To my knowledge, only sheep’s wool contains lanolin. That leaves a huge range of yarns available – note, I say ‘yarn’. Wool comes from sheep, yarn comes from everything else. You can choose from –
- Animal
- Angora:
- English
- French
- German
- Giant
- Satin
- Camellid:
- Alpaca
- Huacaya Alpaca
- Suri Alpaca
- Camel
- Guanaco
- Llama
- Paco-vicuña cross
- Vicuña
- Cervid:
- Cashgora (Cashmere-Angora cross)
- Cashmere goat
- Mohair
- Nigora cross
- PCA (Pygmy-Cashmere cross)
- Pygora (Pygmy-Angora cross)
- Silk:
- Bombyx / Cultivated / Mulberry
- Eri (Peace Silk)
- Muga
- Tussah
- Other:
- Arctic Fox
- Bison
- Cat
- Chinchilla
- Dog
- Highland Cattle
- Horse
- Mink
- Musk Ox / Qiviut
- Possum
- Reindeer
- Wolf
- Yak
- Angora:
- Plant
- Cellulose:
- Bast Bamboo
- Flax (linen)
- Hemp
- Nettle
- Paper
- Ramie
- Cotton:
- Acala / Upland
- Egyptian
- Naturally Colored Cotton
- Pima
- Cellulose:
- Manufactured:
- Acrylic
- Angelina
- Carbonized Bamboo
- Corn (Ingeo)
- Chitin
- Microfiber
- Milk (Casein)
- Nylon / Polyamide
- Pearl
- Polyester
- Rayon / Viscose
- Rayon from Bamboo
- Rayon from Banana
- Rose
- Seaweed/SeaCell
- Silver
- Soy Silk
- Stainless Steel
- Sugar Cane
- Tencel / Lyocell
Full disclosure: I haven’t tried all of these.

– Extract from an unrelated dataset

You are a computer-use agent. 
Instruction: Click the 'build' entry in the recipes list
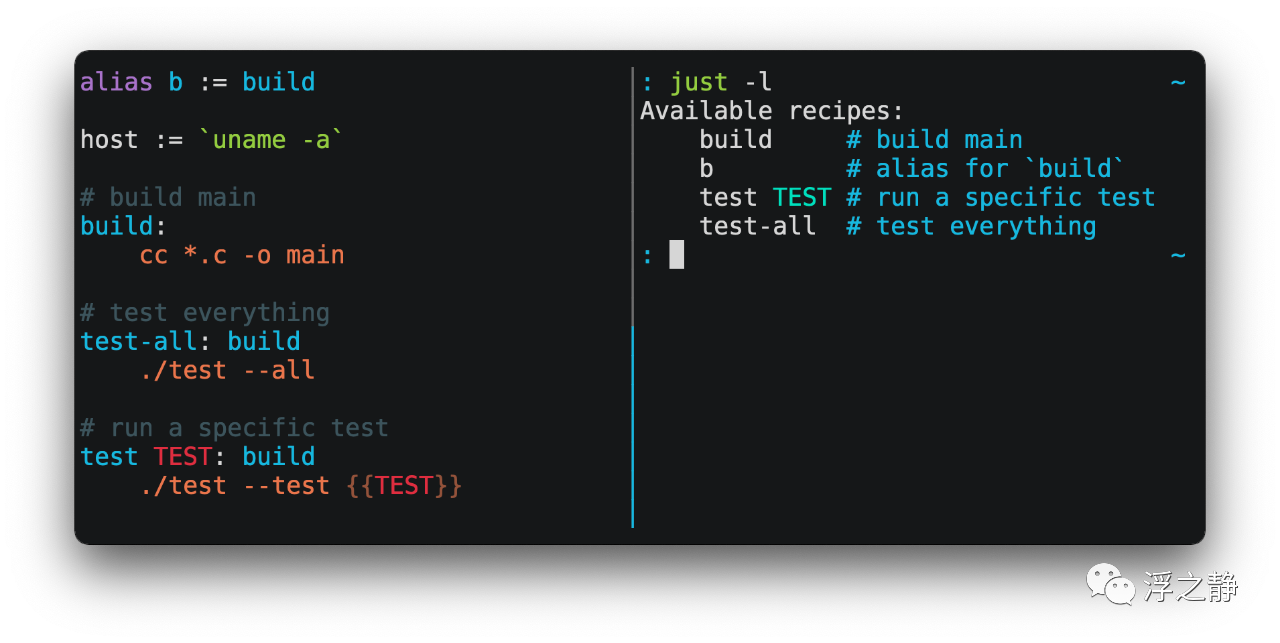(735, 140)
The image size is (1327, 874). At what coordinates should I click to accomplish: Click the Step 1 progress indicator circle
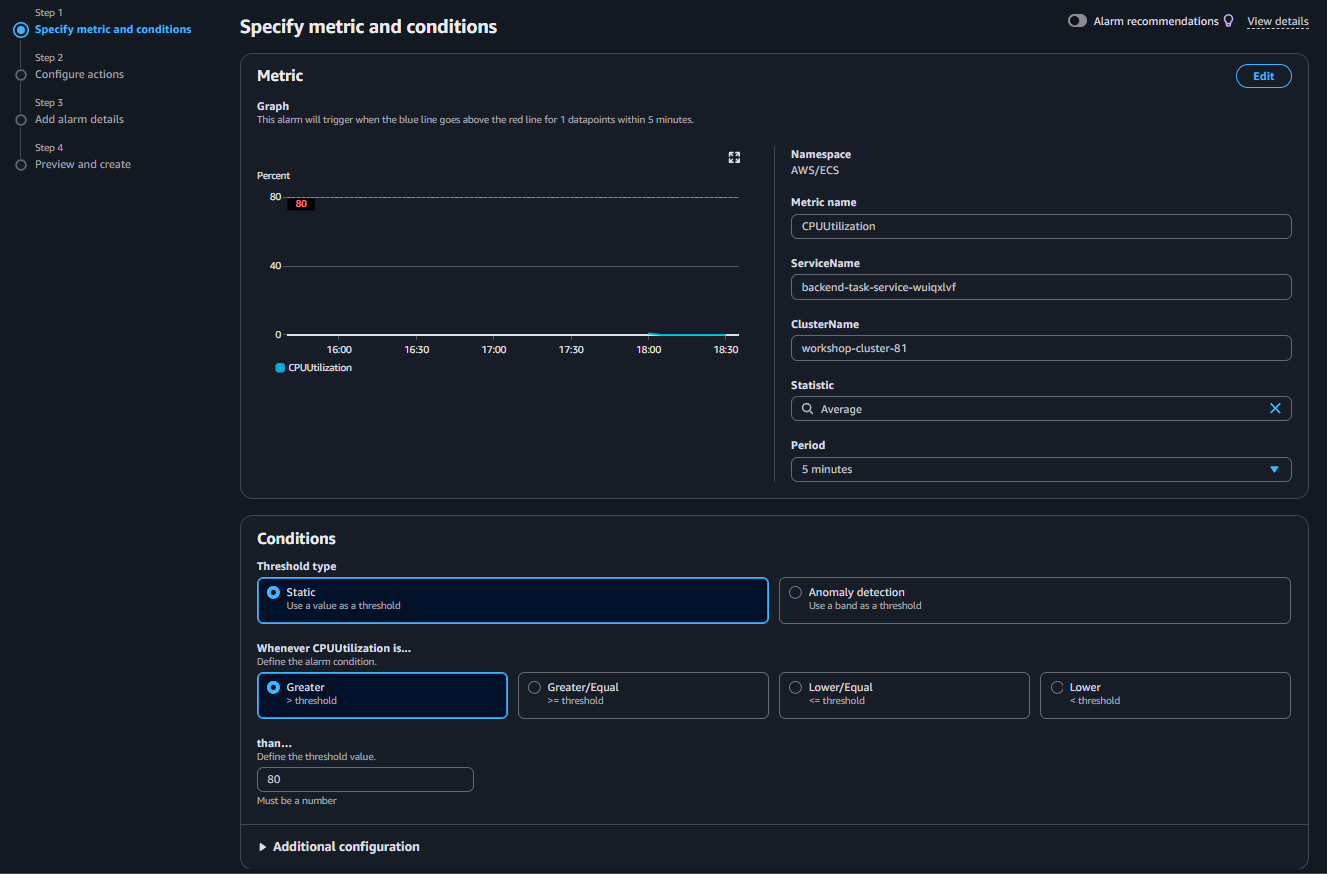pos(20,29)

Of those I have tried, I would recommend the following as a substitute for wool:
- Alpaca – any;
- Cashmere;
- Muskox/Qivuit for next to skin softness;
- Angora – if and only if you aren’t afflicted with the scratchies. Angora is incredibly soft, but fuzzy and therefore tickly;
- Bamboo bast or rayon – suitable for baby-soft skin;
- Pima cotton – even though it dries the hands out as a knitting yarn;
- Banana or soy silk – baby-soft;
- Milk or milk and cotton blends;
- Sugarcane;
- High-quality acrylic, if you absolutely, positively must. It fills the seas with plastic micro-fibres, so think long and hard before you spend (serious, like cashmere-serious) money on this.
Of these, in terms of value for money, I’d go for alpaca, bamboo and cotton, in that order.
* – Worsted spinning sees the wool combed before spinning, so that all the individual fibres are parallel. It produces smooth, non-fuzzy yarn which weaves to a superior fine fabric. Woollen-spun yarns are simply carded without combing: the fibres are higgledy-piggledy and produces a fluffy, round yarn which is wonderfully warm – one example being Melton fabric, used for coats and blankets. While woollen-spun fibres are popular with handknitters, and worsted-spun with weavers, it is possible to use woollen-spun in weaving and worsted-spun in knitting.